» Quoted text:
Raffaello Ducceschi (born 25 February 1962) is a former Italian race walker, who took fifth and eighth place in two Olympic Games.

Biography

Ducceschi won one medal, at individual level, at the International athletics competitions. He participated at two Summer Olympic Games (1984 and 1988), he has 11 caps in national team from 1983 to 1989.

Twice a finalist in the 50 kilometres race walk at the Olympic Games (in Los Angeles 1984 and Seoul 1988), his best result was the 1987 World Championships in Athletics, when though struck with dysentery during the race and being forced to stop along the roadside several times, he was able to reach the finish line, taking fourth place.

He was trained from 1980 to 1984 by Roberto Vanzillotta, 1985–1986 by Antonio La Torre, the first half of 1987 by Peter Pastorini, and from May 1987 to all of 1988 by Sandro Damilano in Saluzzo with Maurizio and Giorgio Damilano.

Having carried out a career as an athlete, Duccechi moved to Barcelona, Spain, where he is a professional graphic designer and teaches at the university. Since 2001 he has been practicing and teaching Fitwalking.

Statistics

National records
50 km walk: 3:44:27 ( Molfetta, 17 April 1988) until 13 August 1994

Personal bests
10 km walk (track): 40:56 ( Cittadella, 10 May 1987)
20 km walk: 1:24:55 ( Piacenza, 13 May 1984)
20 km walk (track) 1:27:28 ( Mestre, 14 April 1984)
50 km walk: 3:44:27 ( Molfetta, 17 April 1988)

» Dataset excerpts:
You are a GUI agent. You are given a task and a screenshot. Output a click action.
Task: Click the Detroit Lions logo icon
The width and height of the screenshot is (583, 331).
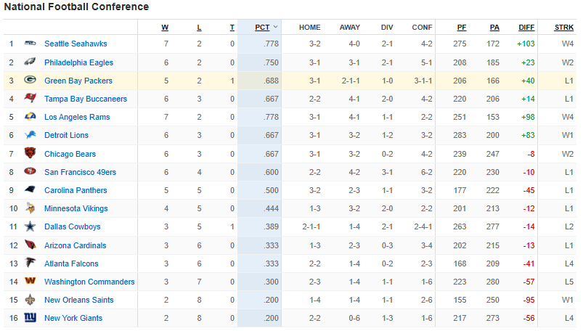30,135
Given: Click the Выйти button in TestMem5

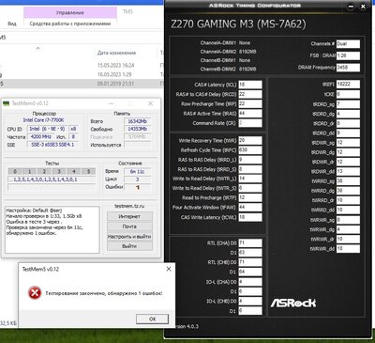Looking at the screenshot, I should (x=129, y=246).
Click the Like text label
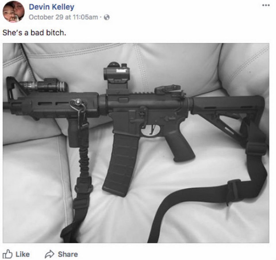Viewport: 276px width, 260px height. pyautogui.click(x=22, y=254)
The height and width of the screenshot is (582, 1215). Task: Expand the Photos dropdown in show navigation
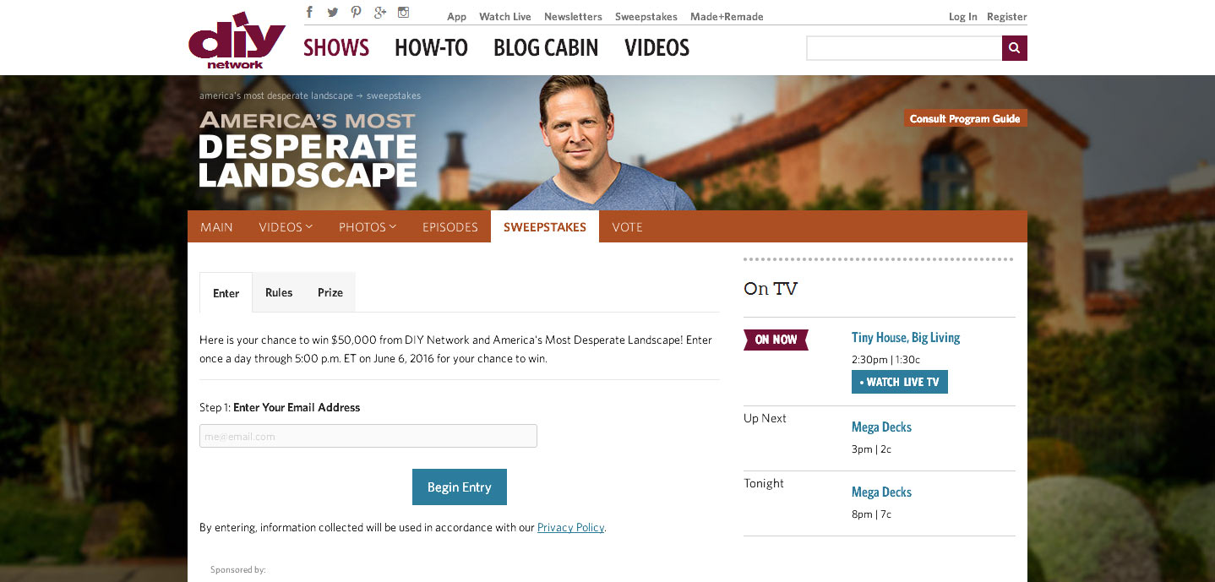[368, 227]
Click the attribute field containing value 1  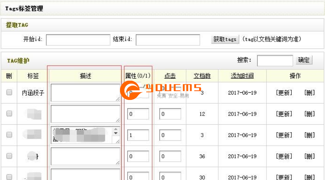138,135
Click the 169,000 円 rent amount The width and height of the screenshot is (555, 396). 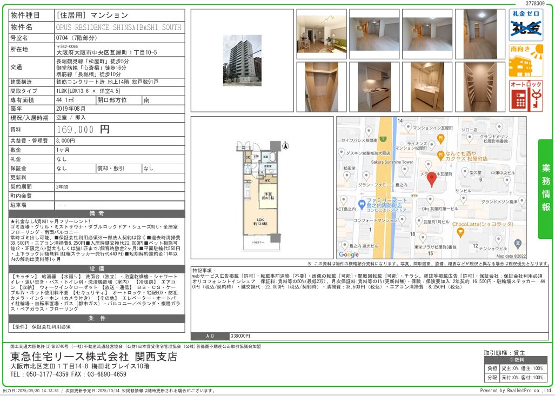pos(83,130)
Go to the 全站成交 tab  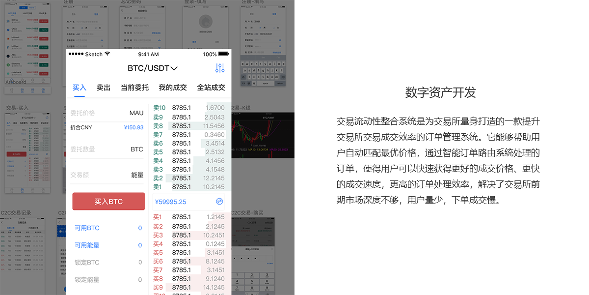[211, 88]
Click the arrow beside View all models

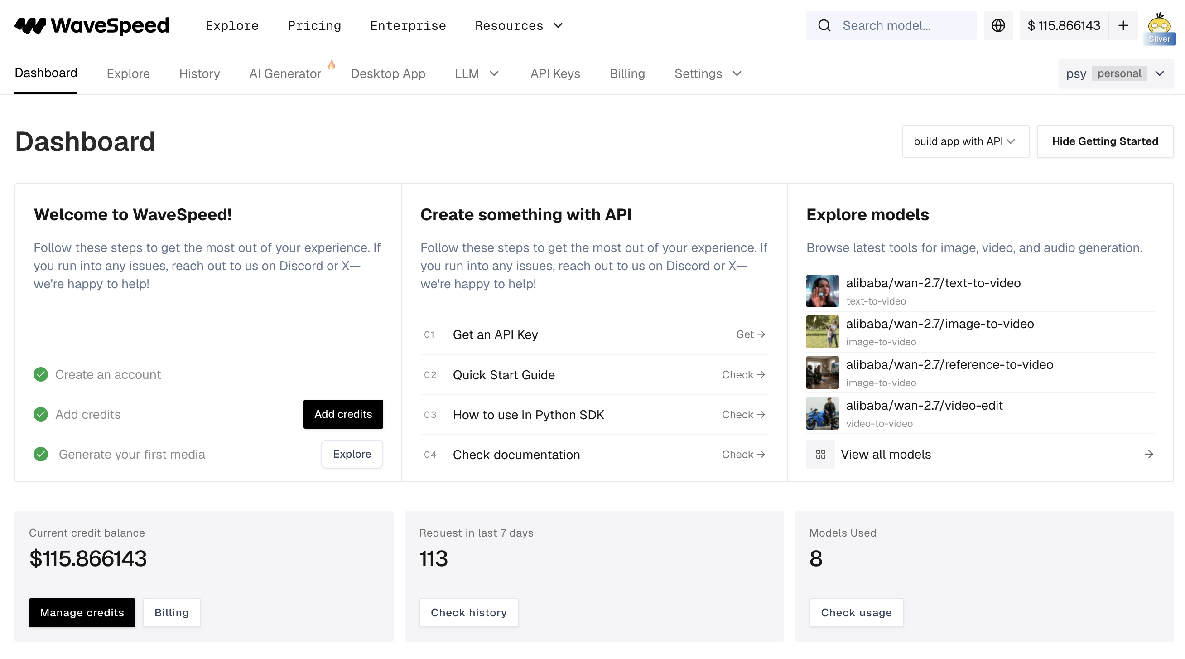pos(1149,454)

» Exercise set:
a) According to the race walker biography, what place did Ducceschi take at the 1987 World Championships in Athletics?
b) Write the next part of the race walker biography, starting after its last line.
The listing is separate material, apart from the race walker biography.

» Answers for the exercise:
a) Fourth place.

b)
Progression

50 km walk

Achievements

National titles
Ducceschi won three national championships at individual senior level.
Italian Athletics Championships
50 km walk: 1983, 1984, 1988 (3)

Honours
 CONI: Golden Collar of Sports Merit:

See also
 Italian all-time lists - 50 km walk
 Italian team at the running events
 Italy at the IAAF World Race Walking Cup
 Italy at the European Race Walking Cup

References

External links
 
 Raffaello Ducceschi at La marcia nel mondo 

1962 births
Living people
People from Sesto San Giovanni
Italian male racewalkers
Athletes (track and field) at the 1984 Summer Olympics
Athletes (track and field) at the 1988 Summer Olympics
Olympic athletes of Italy
Athletics competitors of Fiamme Oro
Italian designers
Universiade medalists in athletics (track and field)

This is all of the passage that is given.